## What is needed
Set down all of the entries precisely as they were written.

--- Data to process ---

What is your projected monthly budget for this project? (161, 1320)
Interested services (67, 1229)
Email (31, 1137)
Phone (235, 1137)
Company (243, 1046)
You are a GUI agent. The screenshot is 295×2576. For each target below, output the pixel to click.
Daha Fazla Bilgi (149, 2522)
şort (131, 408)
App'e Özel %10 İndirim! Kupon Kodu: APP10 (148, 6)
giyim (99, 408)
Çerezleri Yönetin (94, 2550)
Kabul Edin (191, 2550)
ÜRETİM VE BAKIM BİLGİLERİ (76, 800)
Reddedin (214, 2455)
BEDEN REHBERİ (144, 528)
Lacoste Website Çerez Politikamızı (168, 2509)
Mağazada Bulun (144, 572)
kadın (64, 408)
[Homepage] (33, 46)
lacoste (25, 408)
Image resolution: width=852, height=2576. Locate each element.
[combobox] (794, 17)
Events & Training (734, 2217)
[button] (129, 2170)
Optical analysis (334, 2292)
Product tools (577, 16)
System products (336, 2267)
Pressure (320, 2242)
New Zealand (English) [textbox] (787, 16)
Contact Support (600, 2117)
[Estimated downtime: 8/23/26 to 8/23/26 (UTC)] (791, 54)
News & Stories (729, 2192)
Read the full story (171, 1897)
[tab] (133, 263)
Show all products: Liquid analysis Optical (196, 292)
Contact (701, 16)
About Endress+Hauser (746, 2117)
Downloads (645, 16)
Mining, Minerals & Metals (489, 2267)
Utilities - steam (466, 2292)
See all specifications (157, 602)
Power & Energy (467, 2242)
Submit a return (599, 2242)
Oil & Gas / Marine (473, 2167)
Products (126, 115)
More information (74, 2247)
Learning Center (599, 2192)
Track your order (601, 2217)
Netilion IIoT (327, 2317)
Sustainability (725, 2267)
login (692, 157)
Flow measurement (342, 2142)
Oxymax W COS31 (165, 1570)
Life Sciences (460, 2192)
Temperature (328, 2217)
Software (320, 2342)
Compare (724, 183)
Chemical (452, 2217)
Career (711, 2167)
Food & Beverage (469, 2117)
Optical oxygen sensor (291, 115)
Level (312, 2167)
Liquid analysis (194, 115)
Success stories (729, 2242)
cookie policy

---

## Exercise response
What is your projected monthly budget for this project? (161, 1320)
Interested services (67, 1229)
Email (31, 1137)
Phone (235, 1137)
Company (243, 1046)
You are a GUI agent. The screenshot is 295×2576. For each target below, output the pixel to click.
Daha Fazla Bilgi (149, 2522)
şort (131, 408)
App'e Özel %10 İndirim! Kupon Kodu: APP10 (148, 6)
giyim (99, 408)
Çerezleri Yönetin (94, 2550)
Kabul Edin (191, 2550)
ÜRETİM VE BAKIM BİLGİLERİ (76, 800)
Reddedin (214, 2455)
BEDEN REHBERİ (144, 528)
Lacoste Website Çerez Politikamızı (168, 2509)
Mağazada Bulun (144, 572)
kadın (64, 408)
[Homepage] (33, 46)
lacoste (25, 408)
Image resolution: width=852, height=2576. Locate each element.
[combobox] (794, 17)
Events & Training (734, 2217)
[button] (129, 2170)
Optical analysis (334, 2292)
Product tools (577, 16)
System products (336, 2267)
Pressure (320, 2242)
New Zealand (English) [textbox] (787, 16)
Contact Support (600, 2117)
[Estimated downtime: 8/23/26 to 8/23/26 (UTC)] (791, 54)
News & Stories (729, 2192)
Read the full story (171, 1897)
[tab] (133, 263)
Show all products: Liquid analysis Optical (196, 292)
Contact (701, 16)
About Endress+Hauser (746, 2117)
Downloads (645, 16)
Mining, Minerals & Metals (489, 2267)
Utilities - steam (466, 2292)
See all specifications (157, 602)
Power & Energy (467, 2242)
Submit a return (599, 2242)
Oil & Gas / Marine (473, 2167)
Products (126, 115)
More information (74, 2247)
Learning Center (599, 2192)
Track your order (601, 2217)
Netilion IIoT (327, 2317)
Sustainability (725, 2267)
login (692, 157)
Flow measurement (342, 2142)
Oxymax W COS31 (165, 1570)
Life Sciences (460, 2192)
Temperature (328, 2217)
Software (320, 2342)
Compare (724, 183)
Chemical (452, 2217)
Career (711, 2167)
Food & Beverage (469, 2117)
Optical oxygen sensor (291, 115)
Level (312, 2167)
Liquid analysis (194, 115)
Success stories (729, 2242)
cookie policy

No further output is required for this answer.